Work instructions –
Starting with the first line and ending with the line that holds "Task: Click the PowerShell icon in title bar", repeat the material exactly.

Dataset content –
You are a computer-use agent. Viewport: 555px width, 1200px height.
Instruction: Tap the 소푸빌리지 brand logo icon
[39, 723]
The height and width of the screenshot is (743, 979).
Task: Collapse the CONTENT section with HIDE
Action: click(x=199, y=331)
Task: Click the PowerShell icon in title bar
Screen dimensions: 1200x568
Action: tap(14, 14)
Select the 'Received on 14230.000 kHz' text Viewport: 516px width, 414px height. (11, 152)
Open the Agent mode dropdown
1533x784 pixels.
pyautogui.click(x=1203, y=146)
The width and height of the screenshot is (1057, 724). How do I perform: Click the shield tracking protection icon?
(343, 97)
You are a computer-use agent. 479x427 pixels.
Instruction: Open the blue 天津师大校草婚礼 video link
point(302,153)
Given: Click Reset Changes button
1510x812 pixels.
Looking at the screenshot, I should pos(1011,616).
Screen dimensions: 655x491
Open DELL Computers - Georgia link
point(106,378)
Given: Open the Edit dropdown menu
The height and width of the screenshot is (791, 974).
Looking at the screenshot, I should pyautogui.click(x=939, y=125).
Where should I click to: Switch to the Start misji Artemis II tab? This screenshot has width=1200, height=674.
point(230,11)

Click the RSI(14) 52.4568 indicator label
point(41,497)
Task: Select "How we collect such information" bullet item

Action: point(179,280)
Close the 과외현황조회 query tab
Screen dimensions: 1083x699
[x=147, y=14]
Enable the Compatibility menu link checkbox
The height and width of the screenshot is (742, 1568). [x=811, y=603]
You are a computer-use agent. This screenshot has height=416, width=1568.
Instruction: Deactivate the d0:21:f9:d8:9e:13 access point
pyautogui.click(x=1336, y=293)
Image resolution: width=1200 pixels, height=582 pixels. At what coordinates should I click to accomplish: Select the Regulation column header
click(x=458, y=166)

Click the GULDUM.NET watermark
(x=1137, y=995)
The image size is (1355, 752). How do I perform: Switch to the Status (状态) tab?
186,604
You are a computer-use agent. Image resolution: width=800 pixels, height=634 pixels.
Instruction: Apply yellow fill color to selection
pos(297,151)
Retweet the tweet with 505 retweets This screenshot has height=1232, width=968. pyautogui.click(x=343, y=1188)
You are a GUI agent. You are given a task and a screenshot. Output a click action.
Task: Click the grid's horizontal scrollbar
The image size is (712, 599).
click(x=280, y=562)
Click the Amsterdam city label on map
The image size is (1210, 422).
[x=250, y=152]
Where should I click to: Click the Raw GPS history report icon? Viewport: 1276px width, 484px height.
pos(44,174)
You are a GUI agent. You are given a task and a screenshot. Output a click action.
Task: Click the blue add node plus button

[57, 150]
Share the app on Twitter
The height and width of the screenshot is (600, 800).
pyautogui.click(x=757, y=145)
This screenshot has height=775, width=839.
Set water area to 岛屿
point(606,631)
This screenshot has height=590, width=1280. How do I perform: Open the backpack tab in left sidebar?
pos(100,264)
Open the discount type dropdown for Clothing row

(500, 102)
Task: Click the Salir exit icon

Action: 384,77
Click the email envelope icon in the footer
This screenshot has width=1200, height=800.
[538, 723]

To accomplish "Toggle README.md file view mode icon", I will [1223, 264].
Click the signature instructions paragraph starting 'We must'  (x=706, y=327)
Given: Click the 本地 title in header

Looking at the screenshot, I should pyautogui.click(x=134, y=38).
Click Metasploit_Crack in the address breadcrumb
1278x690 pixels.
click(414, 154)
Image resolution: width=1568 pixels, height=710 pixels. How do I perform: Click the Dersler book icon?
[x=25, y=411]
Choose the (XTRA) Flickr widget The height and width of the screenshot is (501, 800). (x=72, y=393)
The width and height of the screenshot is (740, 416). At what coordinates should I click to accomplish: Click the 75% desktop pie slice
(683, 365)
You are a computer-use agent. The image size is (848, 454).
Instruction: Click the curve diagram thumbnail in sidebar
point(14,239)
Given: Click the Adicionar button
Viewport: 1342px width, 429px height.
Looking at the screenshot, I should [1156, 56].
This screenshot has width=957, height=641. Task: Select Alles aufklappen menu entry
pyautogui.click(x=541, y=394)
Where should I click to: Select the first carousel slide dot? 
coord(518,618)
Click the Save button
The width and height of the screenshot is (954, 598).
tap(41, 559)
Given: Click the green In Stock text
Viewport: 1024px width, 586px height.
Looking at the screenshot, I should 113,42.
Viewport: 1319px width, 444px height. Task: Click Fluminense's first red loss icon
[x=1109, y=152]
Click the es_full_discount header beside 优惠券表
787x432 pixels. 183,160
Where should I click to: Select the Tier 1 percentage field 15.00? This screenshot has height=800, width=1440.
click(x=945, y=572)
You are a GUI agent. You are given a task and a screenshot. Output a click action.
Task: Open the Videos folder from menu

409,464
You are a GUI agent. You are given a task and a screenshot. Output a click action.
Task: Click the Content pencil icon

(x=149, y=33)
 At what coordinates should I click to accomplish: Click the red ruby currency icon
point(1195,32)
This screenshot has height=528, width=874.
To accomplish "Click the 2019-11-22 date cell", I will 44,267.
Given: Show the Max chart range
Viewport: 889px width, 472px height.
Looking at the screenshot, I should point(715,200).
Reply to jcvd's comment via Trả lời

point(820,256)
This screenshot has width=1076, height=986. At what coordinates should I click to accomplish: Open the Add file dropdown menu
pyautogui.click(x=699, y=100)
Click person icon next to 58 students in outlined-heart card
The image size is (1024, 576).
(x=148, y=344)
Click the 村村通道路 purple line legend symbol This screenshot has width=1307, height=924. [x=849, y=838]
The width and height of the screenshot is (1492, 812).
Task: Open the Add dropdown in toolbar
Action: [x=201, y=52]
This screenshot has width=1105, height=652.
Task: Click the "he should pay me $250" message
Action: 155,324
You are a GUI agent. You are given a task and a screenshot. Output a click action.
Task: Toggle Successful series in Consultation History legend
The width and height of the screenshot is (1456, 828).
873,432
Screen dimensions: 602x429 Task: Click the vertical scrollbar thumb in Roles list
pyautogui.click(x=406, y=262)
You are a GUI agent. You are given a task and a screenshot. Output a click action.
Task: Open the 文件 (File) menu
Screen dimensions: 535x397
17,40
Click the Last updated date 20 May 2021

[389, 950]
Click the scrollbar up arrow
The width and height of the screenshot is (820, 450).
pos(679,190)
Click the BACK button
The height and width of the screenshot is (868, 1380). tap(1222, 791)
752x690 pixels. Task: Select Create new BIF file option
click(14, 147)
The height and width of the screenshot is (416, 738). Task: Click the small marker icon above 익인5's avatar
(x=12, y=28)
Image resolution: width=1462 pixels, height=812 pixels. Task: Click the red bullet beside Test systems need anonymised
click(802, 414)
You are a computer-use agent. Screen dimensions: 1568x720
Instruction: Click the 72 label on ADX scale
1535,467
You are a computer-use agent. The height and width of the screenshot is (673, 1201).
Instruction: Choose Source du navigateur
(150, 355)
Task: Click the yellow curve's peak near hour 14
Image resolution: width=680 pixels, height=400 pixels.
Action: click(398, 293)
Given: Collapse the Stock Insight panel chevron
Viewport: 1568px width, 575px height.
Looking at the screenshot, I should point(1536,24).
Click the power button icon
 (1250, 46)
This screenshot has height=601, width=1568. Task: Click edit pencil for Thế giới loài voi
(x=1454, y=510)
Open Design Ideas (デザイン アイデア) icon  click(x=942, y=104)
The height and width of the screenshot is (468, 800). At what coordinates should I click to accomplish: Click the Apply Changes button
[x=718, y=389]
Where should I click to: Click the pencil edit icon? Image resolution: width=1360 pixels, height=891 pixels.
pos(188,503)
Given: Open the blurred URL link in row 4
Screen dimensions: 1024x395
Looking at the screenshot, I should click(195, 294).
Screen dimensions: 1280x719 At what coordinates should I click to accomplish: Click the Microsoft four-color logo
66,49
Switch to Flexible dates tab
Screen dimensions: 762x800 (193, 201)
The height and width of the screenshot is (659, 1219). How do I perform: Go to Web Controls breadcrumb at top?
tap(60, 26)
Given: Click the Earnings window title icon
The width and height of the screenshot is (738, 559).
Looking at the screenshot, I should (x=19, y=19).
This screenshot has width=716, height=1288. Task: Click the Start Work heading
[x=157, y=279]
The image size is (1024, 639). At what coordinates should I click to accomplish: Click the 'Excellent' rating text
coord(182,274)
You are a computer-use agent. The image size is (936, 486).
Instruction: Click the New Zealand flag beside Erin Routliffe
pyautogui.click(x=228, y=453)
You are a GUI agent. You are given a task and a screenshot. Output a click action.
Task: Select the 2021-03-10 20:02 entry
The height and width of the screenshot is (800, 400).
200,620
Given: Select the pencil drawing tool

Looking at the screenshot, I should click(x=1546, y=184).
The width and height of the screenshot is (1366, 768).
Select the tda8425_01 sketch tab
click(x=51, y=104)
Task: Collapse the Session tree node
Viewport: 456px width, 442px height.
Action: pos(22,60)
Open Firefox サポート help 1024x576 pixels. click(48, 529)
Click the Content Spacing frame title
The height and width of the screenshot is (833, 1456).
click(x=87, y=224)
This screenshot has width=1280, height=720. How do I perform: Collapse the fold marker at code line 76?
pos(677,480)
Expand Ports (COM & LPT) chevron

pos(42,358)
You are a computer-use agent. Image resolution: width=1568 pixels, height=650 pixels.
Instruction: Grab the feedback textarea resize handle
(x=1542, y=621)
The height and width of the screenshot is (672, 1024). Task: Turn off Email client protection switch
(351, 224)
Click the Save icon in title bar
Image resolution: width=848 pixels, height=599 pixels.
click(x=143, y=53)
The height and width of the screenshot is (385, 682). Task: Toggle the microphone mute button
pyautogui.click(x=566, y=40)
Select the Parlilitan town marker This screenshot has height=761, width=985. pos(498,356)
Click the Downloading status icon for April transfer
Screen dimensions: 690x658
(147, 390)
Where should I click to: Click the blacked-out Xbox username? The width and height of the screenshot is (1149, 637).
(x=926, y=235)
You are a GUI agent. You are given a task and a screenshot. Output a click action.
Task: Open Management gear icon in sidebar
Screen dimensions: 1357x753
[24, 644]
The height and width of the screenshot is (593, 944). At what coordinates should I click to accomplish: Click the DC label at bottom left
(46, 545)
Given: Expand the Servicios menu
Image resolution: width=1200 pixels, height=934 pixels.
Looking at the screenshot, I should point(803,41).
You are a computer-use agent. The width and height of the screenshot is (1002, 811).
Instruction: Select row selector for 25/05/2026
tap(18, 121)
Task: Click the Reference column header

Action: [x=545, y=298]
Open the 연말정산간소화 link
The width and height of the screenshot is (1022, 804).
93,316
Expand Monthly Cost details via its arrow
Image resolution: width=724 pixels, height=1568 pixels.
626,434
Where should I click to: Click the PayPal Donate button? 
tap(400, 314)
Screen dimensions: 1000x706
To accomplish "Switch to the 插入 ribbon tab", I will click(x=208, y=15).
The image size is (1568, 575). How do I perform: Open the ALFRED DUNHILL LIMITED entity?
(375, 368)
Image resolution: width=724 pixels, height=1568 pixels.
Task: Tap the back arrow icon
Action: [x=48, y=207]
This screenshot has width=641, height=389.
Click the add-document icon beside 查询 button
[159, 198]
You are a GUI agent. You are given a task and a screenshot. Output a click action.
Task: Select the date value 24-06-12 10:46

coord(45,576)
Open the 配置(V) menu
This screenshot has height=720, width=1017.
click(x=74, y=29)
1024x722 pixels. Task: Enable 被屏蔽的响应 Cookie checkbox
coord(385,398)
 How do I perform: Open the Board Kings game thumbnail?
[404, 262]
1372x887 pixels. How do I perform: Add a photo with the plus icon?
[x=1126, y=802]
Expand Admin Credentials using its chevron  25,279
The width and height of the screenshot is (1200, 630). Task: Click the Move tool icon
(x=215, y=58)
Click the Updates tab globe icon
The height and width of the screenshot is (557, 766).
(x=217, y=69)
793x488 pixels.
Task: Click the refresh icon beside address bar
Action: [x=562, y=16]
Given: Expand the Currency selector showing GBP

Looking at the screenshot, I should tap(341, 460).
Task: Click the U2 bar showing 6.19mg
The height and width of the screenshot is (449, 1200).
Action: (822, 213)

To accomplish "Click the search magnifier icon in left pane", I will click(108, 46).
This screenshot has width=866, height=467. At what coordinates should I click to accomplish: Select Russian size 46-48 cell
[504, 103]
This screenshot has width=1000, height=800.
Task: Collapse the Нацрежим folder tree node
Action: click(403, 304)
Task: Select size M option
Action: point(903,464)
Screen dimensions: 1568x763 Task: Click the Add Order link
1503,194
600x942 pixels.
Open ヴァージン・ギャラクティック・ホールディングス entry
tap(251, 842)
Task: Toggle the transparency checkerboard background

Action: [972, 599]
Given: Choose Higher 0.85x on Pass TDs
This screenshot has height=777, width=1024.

Solution for this exercise –
You are a computer-use agent. Viewport: 555px width, 1200px height.
Instruction: Tap the 소푸빌리지 brand logo icon
[39, 723]
The height and width of the screenshot is (743, 979).
Task: Collapse the CONTENT section with HIDE
Action: click(x=199, y=331)
Task: Click the PowerShell icon in title bar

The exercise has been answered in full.